Immune Responses in Resistant and Susceptible Strains of CD4-Mutant Mice Infected with Leishmania major

Abstract

We examined the immune response of CD4-mutant mice that have soluble form of CD4 in the circulation without expression of CD4 on T cell surface. We infected the CD4-mutant mice of BALB/c and C57BL/6 backgrounds with Leishmania major and subsequently examined parameters of disease and immune response. In contrast to wild-type (wt) BALB/c mice, mutant mice of both strains showed decreased parasite replication and an intense leishmanial antigen-specific delayed-type hypersensitivity (DTH) response. In vitro cytokine analysis revealed that popliteal lymph node cells (LNC) from mutant mice of both strains secreted little or no detectable interleukin-4 (IL-4) and they secreted interferon-γ (IFN-γ) at levels similar to those of wt mice. The cytokine profile shows that a lack of IL-4 production underlies the lack of T helper type 2 (Th2) response. As validation of the impaired Th2 response, infection of the mice with Nippostrongylus brasiliensis, a typical Th2 inducer, showed a lack of Th2 response. Furthermore, in contrast to LNC from wt mice, Th2 cells were not induced from naive LNC of mutant mice when the cells were cultured in the presence of IL-4 and anti-IL-12 antibody.

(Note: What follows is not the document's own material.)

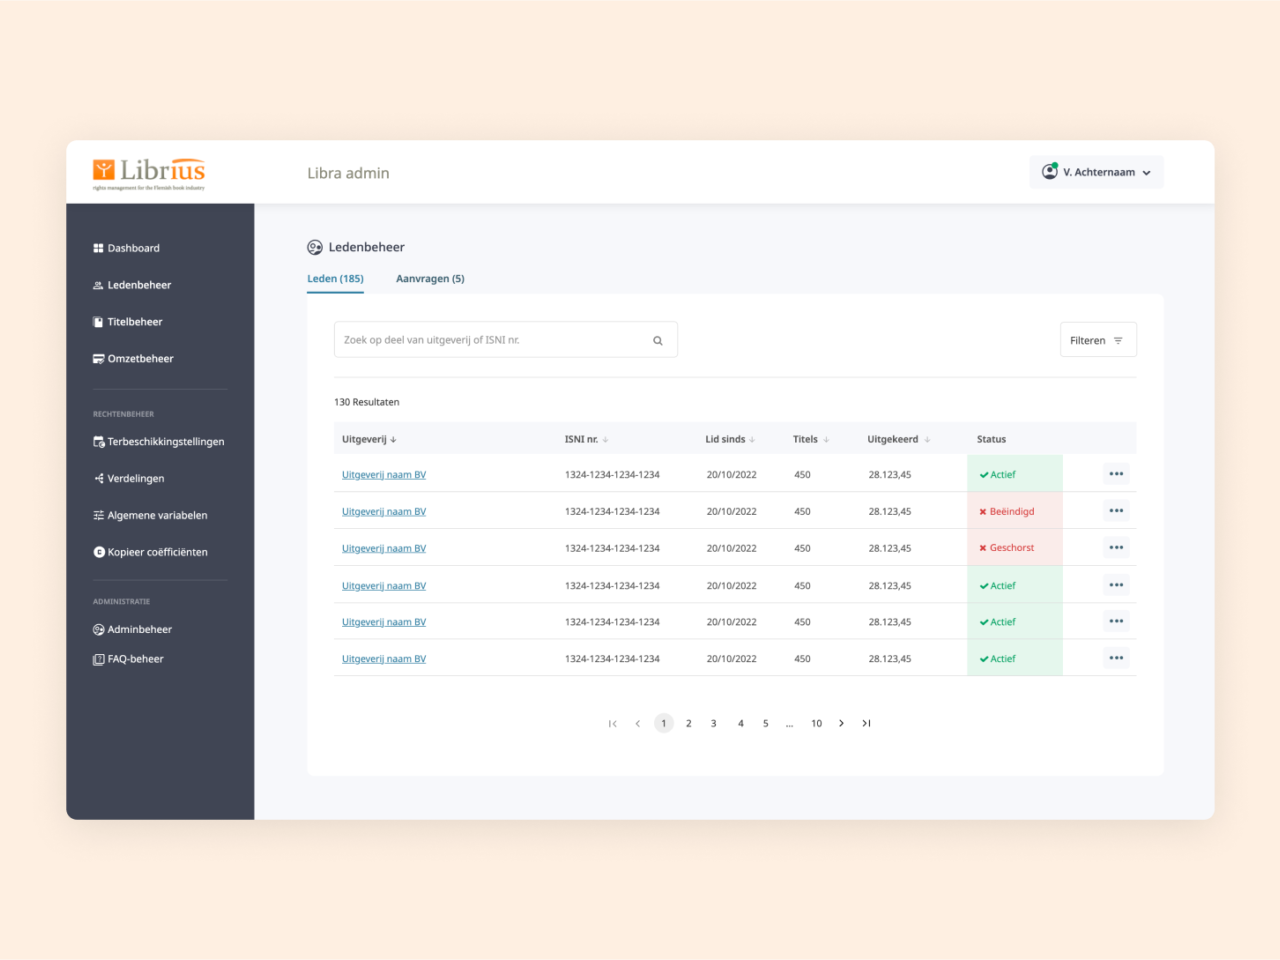
Task: Select the Dashboard icon in the sidebar
Action: pyautogui.click(x=98, y=248)
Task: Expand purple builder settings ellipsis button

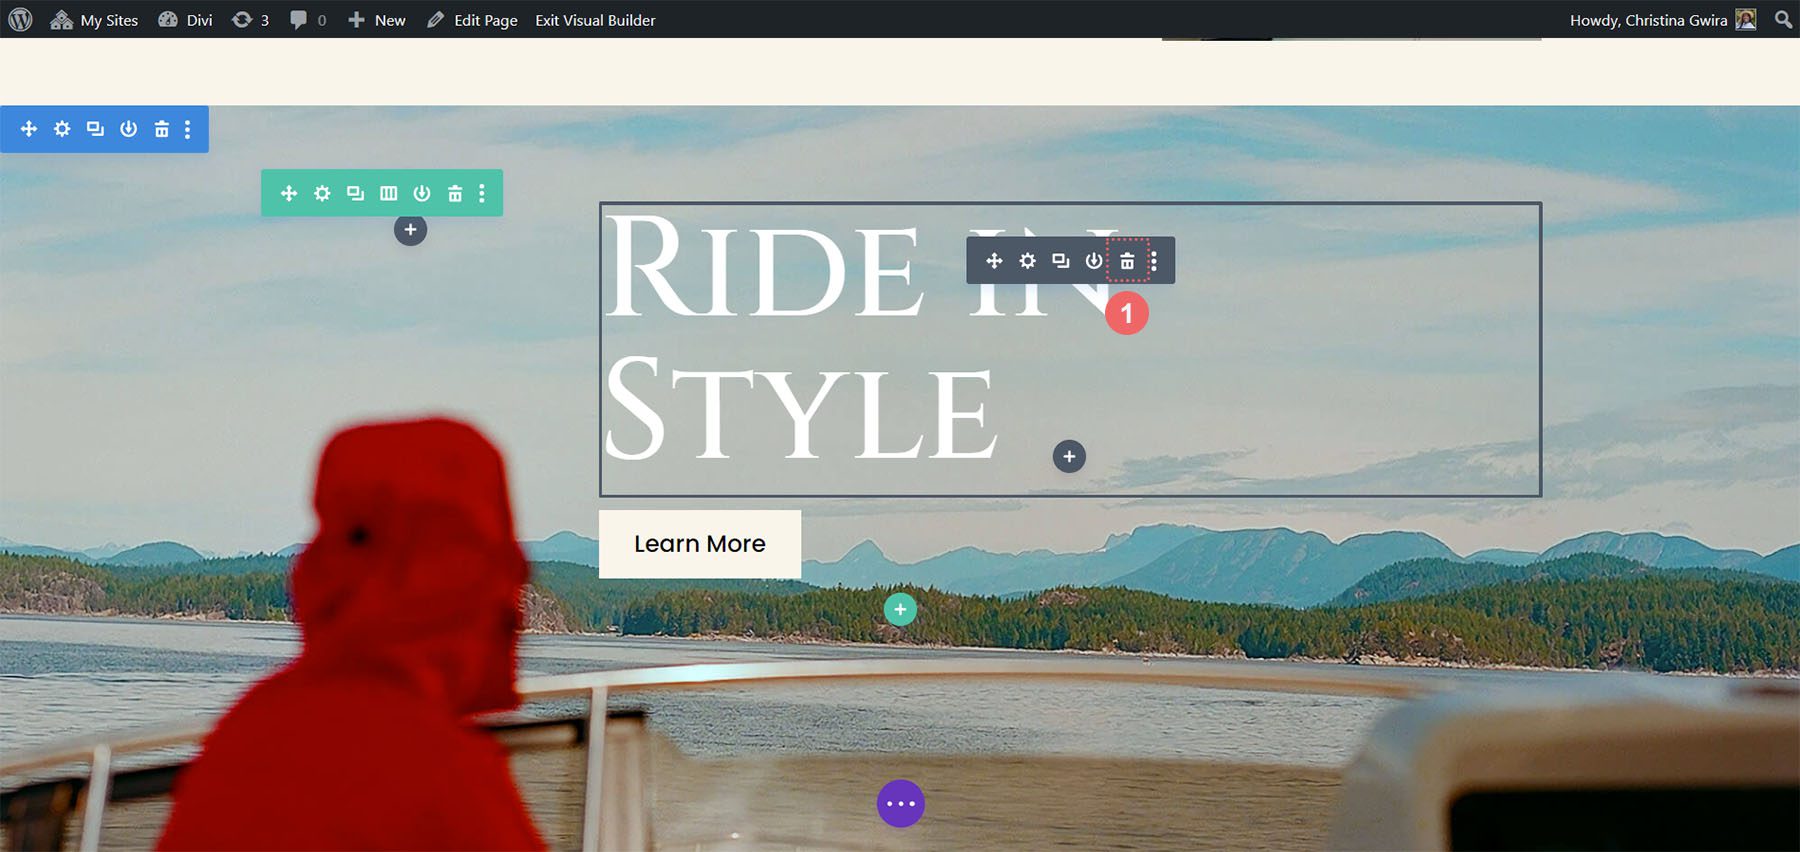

These findings indicate that the lack of IL-4 production is due to a lack of CD4 on T cells and that IFN-γ production is independent of CD4 on T cells. Thus, Th1 and Th2 responses to leishmanial infection are not due to the balance of IL-4/IFN-γ that are produced, but the production of IL-4 determines whether a Th1 or Th2 response will develop.